Why does the 1918 flu no longer threaten anyone? Is there zero possibility of its resurgence as global warming thaws permafrost where former victims may be shallowly buried?
posted by BrotherCaine at 9:24 PM on August 18, 2008


I don't know whether there's zero possibility of that or not, but I do know what my nightmares will be about for the next couple days.
posted by penduluum at 9:35 PM on August 18, 2008


It isn't that the 1918 flu might come back (although when they toy with any samples, such as the ones recovered from permafrost graves, they're pretty darn careful), it's that the mechanism remains largely a mystery. It's so far outside the norm for flu that 90 years later -- and hundreds of essentially annual flu outbreaks of various strengths -- we worry about becoming complacent. Until the 1990s and the "hot zone" era, particularly with Ebola, we probably were. If one flu can evolve to that level of lethality, another could.
posted by dhartung at 9:45 PM on August 18, 2008


What an interesting investigation with an unusual inspiration.
posted by gomichild at 1:34 AM on August 19, 2008


Are there limits to antibody production?
posted by srboisvert at 3:02 AM on August 19, 2008


Avian flu has some similarities to 1918 flu but even without that, it's a very scary virus. We're lucky it hasn't mutated to full house scary yet. Anything that gives us hope against avian flu should the worst happen is good research. Even finding out, as one article said, that about 10% of people seem to have the genetic predisposition for this kind of immunity - 10% of six and a half billion is still some people surviving.

Also, related to digging up bodies from permafrost is the fear of 1918 terrorism. When you start reading those links about how many people died so quickly, you start realizing what a release of that flu would do. I doubt it'd be national terrorism, since the thing jumps borders so quickly, but it's all too easy to imagine someone like a cross between ELF and Aum Shinrikyo trying to use it.

But what's really, really, really neat about this research is just how long those memory cells lived! NINETY years. Think about that, next time you're going for a painful vaccine booster. We know so little about the immune system, and here we have ninety year old memory cells still chugging along. Plus, it sounds like it was a robust immunity as opposed to say, salmonella or giardia immunity where the pathogen just mutates a flagellum or something and then our body is all "where did it go!" ...
posted by arabelladragon at 6:49 AM on August 19, 2008


I'm going to show my ignorance here but I've never understood how the flu kills. I mean no one dies from a cold unless they're already immunocompromised and death is usually from pneumonia, which I've always thought was also true of the flu. What does the flu do to the body that actually causes death?
posted by shoesietart at 10:49 AM on August 19, 2008


What does the flu do to the body that actually causes death?

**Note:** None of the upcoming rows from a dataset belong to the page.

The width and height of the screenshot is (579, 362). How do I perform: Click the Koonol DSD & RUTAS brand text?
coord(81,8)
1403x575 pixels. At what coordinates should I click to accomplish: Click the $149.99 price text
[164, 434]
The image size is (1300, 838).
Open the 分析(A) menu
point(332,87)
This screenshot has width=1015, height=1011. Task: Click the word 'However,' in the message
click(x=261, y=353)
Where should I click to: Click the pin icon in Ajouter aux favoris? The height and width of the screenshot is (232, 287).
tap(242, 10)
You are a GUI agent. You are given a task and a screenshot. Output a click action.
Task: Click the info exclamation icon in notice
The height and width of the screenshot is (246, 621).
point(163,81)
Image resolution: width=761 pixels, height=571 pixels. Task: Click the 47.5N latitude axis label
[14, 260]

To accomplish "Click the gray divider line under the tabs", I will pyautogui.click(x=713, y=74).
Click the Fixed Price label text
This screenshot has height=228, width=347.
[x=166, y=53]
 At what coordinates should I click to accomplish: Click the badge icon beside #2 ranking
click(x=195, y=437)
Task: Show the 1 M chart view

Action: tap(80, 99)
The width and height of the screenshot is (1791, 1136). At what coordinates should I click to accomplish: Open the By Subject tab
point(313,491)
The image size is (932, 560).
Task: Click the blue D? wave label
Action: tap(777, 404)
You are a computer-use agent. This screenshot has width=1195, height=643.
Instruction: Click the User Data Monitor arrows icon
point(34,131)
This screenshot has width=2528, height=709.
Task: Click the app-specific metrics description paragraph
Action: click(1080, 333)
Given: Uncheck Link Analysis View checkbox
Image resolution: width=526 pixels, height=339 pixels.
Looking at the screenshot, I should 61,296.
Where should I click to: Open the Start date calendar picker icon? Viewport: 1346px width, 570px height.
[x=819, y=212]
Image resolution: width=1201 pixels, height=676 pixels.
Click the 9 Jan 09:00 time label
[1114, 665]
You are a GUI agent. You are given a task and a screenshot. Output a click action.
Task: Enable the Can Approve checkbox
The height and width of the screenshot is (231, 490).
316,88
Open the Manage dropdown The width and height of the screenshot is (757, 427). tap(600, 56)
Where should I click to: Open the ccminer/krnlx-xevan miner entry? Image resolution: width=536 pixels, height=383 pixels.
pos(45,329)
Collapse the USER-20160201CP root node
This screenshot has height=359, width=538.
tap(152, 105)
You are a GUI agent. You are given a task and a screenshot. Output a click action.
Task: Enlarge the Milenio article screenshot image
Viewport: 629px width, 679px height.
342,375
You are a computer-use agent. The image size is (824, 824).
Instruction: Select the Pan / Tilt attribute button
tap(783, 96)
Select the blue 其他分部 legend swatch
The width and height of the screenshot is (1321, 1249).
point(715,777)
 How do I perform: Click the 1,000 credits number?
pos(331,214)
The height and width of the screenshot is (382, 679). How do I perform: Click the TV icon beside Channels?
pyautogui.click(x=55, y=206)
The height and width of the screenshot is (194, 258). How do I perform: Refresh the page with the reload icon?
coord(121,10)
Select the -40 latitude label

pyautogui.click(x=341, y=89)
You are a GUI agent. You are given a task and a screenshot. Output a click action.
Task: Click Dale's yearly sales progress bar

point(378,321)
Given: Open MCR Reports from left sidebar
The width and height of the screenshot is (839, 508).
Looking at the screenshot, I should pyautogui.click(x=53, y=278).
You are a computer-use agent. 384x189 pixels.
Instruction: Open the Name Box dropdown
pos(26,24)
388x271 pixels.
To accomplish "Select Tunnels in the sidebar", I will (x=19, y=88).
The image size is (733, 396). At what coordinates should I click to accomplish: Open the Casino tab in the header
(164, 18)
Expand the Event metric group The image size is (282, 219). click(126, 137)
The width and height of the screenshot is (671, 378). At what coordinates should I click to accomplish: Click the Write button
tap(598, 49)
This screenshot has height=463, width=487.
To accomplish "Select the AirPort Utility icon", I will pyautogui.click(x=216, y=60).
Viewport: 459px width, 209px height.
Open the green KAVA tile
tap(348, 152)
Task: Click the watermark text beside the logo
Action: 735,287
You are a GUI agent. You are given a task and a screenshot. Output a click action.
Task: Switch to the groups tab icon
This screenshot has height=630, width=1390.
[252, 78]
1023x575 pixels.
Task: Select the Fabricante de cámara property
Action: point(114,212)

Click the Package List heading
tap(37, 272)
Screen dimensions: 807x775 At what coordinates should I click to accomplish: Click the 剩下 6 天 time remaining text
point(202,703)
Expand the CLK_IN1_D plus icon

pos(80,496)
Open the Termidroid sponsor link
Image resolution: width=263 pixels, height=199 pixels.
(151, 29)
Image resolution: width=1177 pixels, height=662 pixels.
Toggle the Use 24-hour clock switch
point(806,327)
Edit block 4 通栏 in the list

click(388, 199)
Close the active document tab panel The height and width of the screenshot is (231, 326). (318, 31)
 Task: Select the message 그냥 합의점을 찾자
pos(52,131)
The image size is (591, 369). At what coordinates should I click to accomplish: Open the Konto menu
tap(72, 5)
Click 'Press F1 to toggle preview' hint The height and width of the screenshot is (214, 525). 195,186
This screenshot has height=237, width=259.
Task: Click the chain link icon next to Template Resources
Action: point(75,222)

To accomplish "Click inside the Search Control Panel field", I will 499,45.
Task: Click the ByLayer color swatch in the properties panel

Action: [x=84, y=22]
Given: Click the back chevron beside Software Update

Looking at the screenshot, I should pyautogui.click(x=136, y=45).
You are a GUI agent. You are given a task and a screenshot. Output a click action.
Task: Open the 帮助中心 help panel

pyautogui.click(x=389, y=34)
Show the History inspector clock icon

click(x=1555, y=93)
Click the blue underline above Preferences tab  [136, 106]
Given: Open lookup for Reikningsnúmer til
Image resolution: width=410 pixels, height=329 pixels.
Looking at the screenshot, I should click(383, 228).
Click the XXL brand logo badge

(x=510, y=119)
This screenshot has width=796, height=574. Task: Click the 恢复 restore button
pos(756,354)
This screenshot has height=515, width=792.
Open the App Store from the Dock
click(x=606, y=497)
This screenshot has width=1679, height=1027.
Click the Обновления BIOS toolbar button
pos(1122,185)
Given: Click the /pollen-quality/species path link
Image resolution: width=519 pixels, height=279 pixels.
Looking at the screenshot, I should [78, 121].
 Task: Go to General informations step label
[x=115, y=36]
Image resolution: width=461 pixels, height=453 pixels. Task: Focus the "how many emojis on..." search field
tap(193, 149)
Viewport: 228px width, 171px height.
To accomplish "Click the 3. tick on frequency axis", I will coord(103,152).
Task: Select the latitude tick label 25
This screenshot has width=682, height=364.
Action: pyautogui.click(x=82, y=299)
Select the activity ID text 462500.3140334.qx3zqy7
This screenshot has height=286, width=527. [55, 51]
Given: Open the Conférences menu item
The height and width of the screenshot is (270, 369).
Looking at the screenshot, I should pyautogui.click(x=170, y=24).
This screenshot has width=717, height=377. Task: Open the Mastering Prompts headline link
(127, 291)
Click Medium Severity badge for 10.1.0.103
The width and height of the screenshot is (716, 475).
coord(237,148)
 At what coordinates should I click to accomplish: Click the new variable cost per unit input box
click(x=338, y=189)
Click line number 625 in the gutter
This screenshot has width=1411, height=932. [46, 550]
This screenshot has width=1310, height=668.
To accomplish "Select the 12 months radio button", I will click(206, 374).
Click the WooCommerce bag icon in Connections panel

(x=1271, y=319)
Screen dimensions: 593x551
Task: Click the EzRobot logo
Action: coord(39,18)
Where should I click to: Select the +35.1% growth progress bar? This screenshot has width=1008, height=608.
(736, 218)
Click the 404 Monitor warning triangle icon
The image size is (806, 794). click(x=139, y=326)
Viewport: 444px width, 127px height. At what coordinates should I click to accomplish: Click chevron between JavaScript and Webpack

The more specific question might be, "What did the 1918 flu do to the body that other flu viruses did not and have not since then".

This article explains it a bit and so does this NYTimes article.
Wikipedia, of course, has an entry from which you can glean info.

Basically, the virus was one the body could not handle. Many died of pneumonia but evidence also suggests that many died from what is called a Cytokine Storm.
posted by Rashomon at 12:20 PM on August 19, 2008 [1 favorite]


can we exploit this finding and finally develop an effective AIDS vaccine?
posted by brandz at 7:25 PM on August 19, 2008


And to think my family thought I was crazy for my extensive collection of octogenarian blood.

Fools.
posted by codswallop at 10:58 PM on August 19, 2008


Brandz, I am not an immunologist, but from what I understand of the HIV vaccine efforts, it's a far more complex problem than any kind of flu vaccine. This news doesn't really tell us much about the mechanisms of the immune system for fighting an infection, just the lifespan of the memory cells. In other words, this may lead to new vaccine schedules, and broader spectrum flu vaccines.